WHAT TO DO:
(1) Do these statements agree with the passage on adversarial attacks and transferability-of-features? Answer yes or no for each, quoting the deciding words of the passage.
(a) The proposed methodology for evaluating transferability is called Raw Zero-Shot.
(b) In Fig 1, the unknown class is a Zebra.
(c) The article links transferability-of-features to attack susceptibility by calculating a Spearman coefficient.
(2) Answer these questions from the passage on adversarial attacks and transferability-of-features:
(a) What is hypothesized in [9] to be one of the main reasons neural networks fail?
(b) On which two hypotheses are the two proposed metrics based?
(c) Which test is used to determine the statistical relevance of defences on transferability?
(3) Extend the passage on adversarial attacks and transferability-of-features beyond its last sentence.

TEXT SECTION:
┄┄┄┄┄┄┄┄┄┄┄┄┄┄┄┄┄┄┄┄

Most of these adversarial attacks can also be transformed into real-world attacks [68], which confer a big issue as well as a security risk for current neural networks’ applications. Despite the existence of many variants of defences to these adversarial attacks [920], ‘no known learning algorithm or procedure can defend consistently’ [2126]. This shows that a more profound understanding of the adversarial algorithms is needed to formulate consistent and robust defences.

Several works have focused on understanding the reasoning behind such a lack of robust performance. It is hypothesised in [9] that neural networks’ linearity is one of the main reasons for failure. Other investigation by [27] shows that with deep learning, neural networks learn false structures that are simpler to learn rather than the ones expected.

Moreover, researches by [28, 29] unveil that adversarial attacks are altering where the algorithm is paying attention. In [30], it is discussed that an adversarial sample may have a different interpretation of learned features than the benign sample. The authors show that learned features of adversarial samples are remarkably similar to different images of different true-class and links adversarial robustness to features learned by deep neural networks.

1.1 Overview

This article tries to open up a new perspective on understanding adversarial algorithms based on evaluating the transferability-of-features of In-Distribution classes to Out-of-Distribution classes. We do this by verifying that this transferability is indeed linked with the adversarial attacks and defences for neural networks. Specifically, we propose a methodology loosely based on Zero-Shot Learning entitled Raw Zero-Shot for evaluating this transferability.

We conduct experiments over the soft-labels of an Out-of-Distribution class to assess the transferability-of-features for various classifiers. This is based on the hypothesis that, if a classifier is capable of learning useful features, an Out-of-Distribution class would also be associated with some of these features learned from In-Distribution classes (Amalgam Proportion) (Fig 1).

Fig 1. Illustration of Raw-Zero Shot methodology using transferability-of-features.

In the figure, the unknown class (Giant Panda) is represented as a combination of known classes (Bear, Bird, and Zebra).

We call this type of inspection over Out-of-Distribution class, Raw Zero-Shot. (Section 3) Furthermore, we also introduce two associated metrics to evaluate this transferability. One is based upon the Clustering Hypothesis (Section 3.1), while the other is based on Amalgam Hypothesis (Section 3.2).

1.2 Contributions

  • Evaluate a wide assortment of datasets and classifiers and assess their transferability-of-features. (Section 5)
  • Evaluate different adversarial defences and understand their effect on transferability-of-features. Also, determine the statistical relevance of defences on transferability by conducting a paired samples t-test. (Section 6)
  • Reveal an intriguing connection between the transferability-of-features and attack susceptibility by calculating the Pearson coefficient of proposed metric measuring transferability-of-features with adversarial attacks. (Section 7)
  • Discuss some observations for different adversarial attacks, defences and architectures from the perspective of transferability-of-features (Section 5)

┄┄┄┄┄┄┄┄┄┄┄┄┄┄┄┄┄┄┄┄

[Dataset items]

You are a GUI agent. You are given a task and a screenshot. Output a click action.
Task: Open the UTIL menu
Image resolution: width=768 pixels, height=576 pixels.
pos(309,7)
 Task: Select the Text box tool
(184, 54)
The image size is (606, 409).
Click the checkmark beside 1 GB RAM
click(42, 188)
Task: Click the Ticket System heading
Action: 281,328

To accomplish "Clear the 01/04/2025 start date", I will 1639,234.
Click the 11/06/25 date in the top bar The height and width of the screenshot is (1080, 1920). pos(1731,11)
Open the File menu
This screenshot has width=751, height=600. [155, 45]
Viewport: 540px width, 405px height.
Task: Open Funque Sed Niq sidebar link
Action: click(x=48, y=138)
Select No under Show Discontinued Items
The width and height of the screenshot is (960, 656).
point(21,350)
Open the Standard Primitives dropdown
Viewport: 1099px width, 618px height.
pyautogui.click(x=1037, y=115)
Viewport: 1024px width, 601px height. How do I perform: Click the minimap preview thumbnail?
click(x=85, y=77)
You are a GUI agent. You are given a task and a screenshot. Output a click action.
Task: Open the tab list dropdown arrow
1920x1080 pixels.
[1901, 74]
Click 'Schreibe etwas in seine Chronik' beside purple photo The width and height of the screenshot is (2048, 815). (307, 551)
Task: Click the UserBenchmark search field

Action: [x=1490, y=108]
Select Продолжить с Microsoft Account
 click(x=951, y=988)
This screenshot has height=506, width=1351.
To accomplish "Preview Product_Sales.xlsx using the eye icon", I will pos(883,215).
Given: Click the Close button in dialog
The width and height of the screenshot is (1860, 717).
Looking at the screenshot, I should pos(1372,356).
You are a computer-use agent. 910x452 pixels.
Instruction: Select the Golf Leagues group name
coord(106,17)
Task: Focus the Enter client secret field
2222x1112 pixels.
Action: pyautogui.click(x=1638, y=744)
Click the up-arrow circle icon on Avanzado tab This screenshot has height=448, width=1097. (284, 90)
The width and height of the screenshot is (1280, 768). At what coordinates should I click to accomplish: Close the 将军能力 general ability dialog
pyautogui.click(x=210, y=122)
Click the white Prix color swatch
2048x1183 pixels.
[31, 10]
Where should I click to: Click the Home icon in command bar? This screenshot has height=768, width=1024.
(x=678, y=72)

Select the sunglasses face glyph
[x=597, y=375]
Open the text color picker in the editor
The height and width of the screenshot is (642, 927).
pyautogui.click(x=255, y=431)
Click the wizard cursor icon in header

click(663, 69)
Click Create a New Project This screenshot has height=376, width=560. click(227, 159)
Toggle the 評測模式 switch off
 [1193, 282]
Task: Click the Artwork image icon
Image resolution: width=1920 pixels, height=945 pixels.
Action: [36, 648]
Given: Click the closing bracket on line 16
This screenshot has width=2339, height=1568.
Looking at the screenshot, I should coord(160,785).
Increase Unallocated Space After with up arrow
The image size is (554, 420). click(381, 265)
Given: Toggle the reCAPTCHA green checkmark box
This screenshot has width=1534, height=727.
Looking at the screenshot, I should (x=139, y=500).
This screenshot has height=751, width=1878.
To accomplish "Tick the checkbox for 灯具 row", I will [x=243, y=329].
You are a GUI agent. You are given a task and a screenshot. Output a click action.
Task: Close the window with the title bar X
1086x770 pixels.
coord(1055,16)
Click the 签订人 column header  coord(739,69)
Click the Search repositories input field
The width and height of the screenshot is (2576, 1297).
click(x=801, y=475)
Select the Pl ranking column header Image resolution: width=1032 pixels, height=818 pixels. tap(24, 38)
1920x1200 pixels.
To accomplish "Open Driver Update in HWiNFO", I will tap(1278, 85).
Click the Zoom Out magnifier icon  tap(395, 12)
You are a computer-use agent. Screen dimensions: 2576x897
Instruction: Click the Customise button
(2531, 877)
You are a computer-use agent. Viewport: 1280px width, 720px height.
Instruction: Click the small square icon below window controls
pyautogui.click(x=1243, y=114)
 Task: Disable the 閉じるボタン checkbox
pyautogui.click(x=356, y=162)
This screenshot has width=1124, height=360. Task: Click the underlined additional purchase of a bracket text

┄┄┄┄┄┄┄┄┄┄┄┄┄┄┄┄┄┄┄┄

THE REPLIES:
(1)
(a) Yes: "we propose a methodology loosely based on Zero-Shot Learning entitled Raw Zero-Shot"
(b) No: "the unknown class (Giant Panda) is represented as a combination of known classes (Bear, Bird, and Zebra)"
(c) No: "by calculating the Pearson coefficient of proposed metric measuring transferability-of-features with adversarial attacks"

(2)
(a) Neural networks' linearity.
(b) The Clustering Hypothesis and the Amalgam Hypothesis.
(c) A paired samples t-test.

(3)
2 Related works

2.1 Understanding adversarial attacks

Since the discovery of adversarial samples by [1], many researchers have tried to understand the adversarial attacks. It is hypothesised in [9] that neural networks’ linearity is one of the principal reasons for failure against an adversary and non-linear neural networks are thus, more robust compared to linear networks [31]. A geometric perspective is analysed in [32], where it is shown that adversarial samples lie in shared subspace, along which the decision boundary of a classifier is positively curved. In [33], a relationship between sensitivity to additive perturbations of the inputs and the curvature of the decision boundary of deep networks is shown. Another aspect of robustness is discussed in [18], where authors suggest that the capacity of the neural networks’ architecture is relevant to the robustness. It is also stated in [34] that the adversarial vulnerability is a significant consequence of the dominant supervised learning paradigm and a classifier’s sensitivity to well-generalising features in the known input distribution. In [35], the authors proposed a decision based black-box adversarial attacks, further suggesting that the decision boundary of neural networks might not be robust enough. Also, research by [36] argues that adversarial attacks are entangled with the interpretability of neural networks as results on adversarial samples can hardly be explained. The bounds for the robustness using this input feature space is also studied in [37]. Further, the existence of different internal representations learned by neural networks for an adversarial sample compared to a benign sample is shown in [30]. In this article, we explore a new perspective to understand adversarial attacks and defences based on the transferability-of-features of the neural networks.

2.2 Zero-Shot learning

Zero-Shot learning is a method to estimate Out-of-Distribution classes that do not appear in the training data. The motivation of Zero-Shot learning is to transfer knowledge from In-Distribution classes to Out-of-Distribution classes. Existing methods address the problem by estimating Out-of-Distribution classes from an attribute vector defined manually for all classes. For each class, whether such an attribute (like colour, shape) relates to the class or not is represented by one or zero. [38] introduced Direct Attribute Prediction (DAP) model, which learns each parameter of the input sample for estimating the attributes of the sample from the feature vector generated. It estimates an unknown class of the source data which is estimated from the target data by using these parameters. This approach projects feature vectors generated by learned classes into the source domain to classify the unknown classes. Based on this research, other zero-shot learning methods have been proposed, which uses an embedded representation generated using a natural language processing algorithm instead of a manually created attribute vector [3943]. The opposite direction was proposed in [44], which learned how to project from the source domain to the generated feature vector. [45] proposed a different strategy by constructing the histogram of known classes distribution for an unknown class to estimate unknown classes. [46] suggested that generative models learn better about the Out-of-Distribution class by learning independednt attributes in zero-shot setting. It is also shown in [47], that generative models are favorable for zero-shot learning. They assume that the unknown classes are the same if these histograms generated in the prediction and source domains are similar. Our Raw Zero-Shot test is distinguished from other zero-shot learning algorithms as in Raw Zero-Shot, the neural network has no access to features (attribute vector) or additional supplementary knowledge.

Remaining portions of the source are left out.